Industry and Commerce

Wisconsin is probably best known as the Dairy State. It is the country's leading producer of cheese and is second only to California in the production of milk and butter. It is also a leading producer of corn for silage, cranberries and believe it or not, ginseng. The Door Peninsula region is known for it's cherries, and other crops grown in the state include potatoes, oats and tobacco.

But Wisconsin doesn't just mean cheese, it also means beer. Milwaukee formerly boasted several major breweries, including Schlitz, Pabst and Miller. The state is also home to numerous smaller breweries and microbreweries.
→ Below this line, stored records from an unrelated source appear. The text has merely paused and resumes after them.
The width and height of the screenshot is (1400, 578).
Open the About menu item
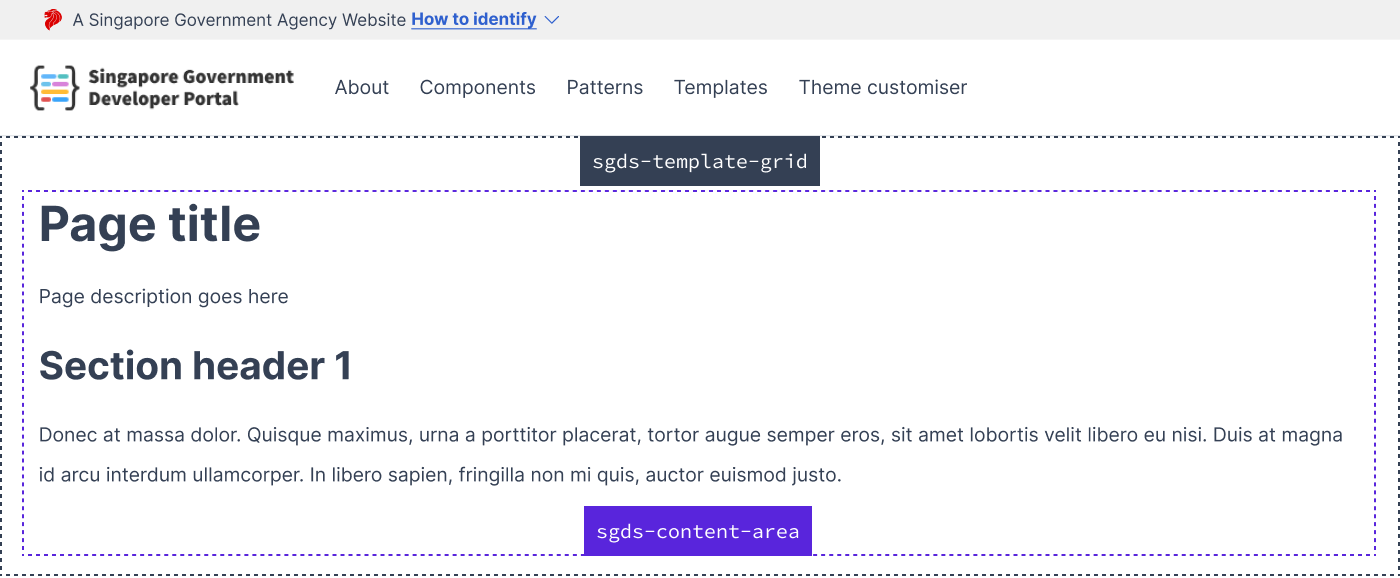click(362, 88)
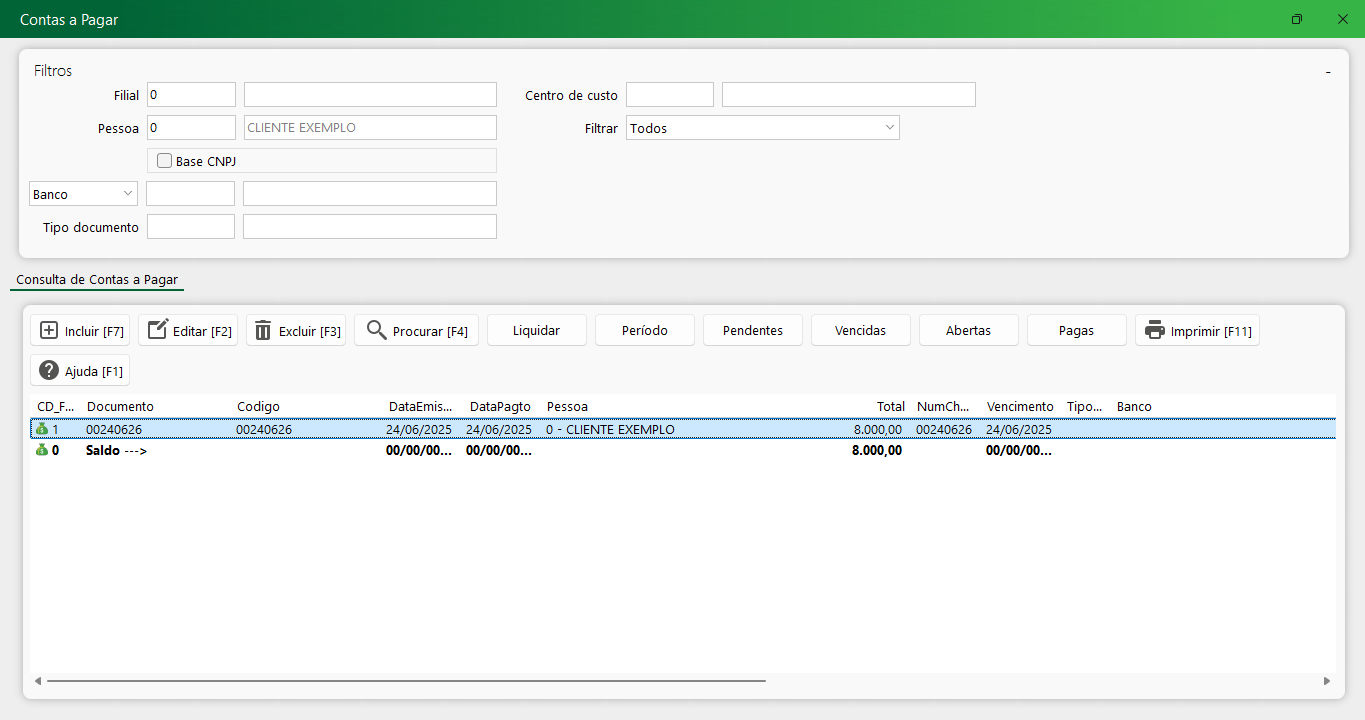1365x720 pixels.
Task: Sort by the Vencimento column header
Action: click(x=1019, y=407)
The timber of the Wisconsin North Woods feeds the paper industry, which has many plants in northern Wisconsin, especially in the Fox River Valley running from Lake Winnebego to Green Bay.

Tourism is also a major state industry with many out-of-state vacationers coming to enjoy hunting, fishing and camping in Wisconsin's forests.

Other major Wisconsin companies include:

  • Oscar Meyer — maker of hot dogs, cold cuts and other meat products
  • Johnsonville Foods — maker of the best bratwurst on the planet
  • Kohler Company — a major manufacturer of bathroom fixtures and small engines
  • Harley-Davidson — One of the biggest motorcycle manufacturers in the country
  • Kimberly-Clark — manufacturer of Kleenex and other paper products

Professional Sports

In professional sports, Wisconsin boasts a legendary football team, a less-than-legendary baseball team and a basketball team which has occasionally reached greatness.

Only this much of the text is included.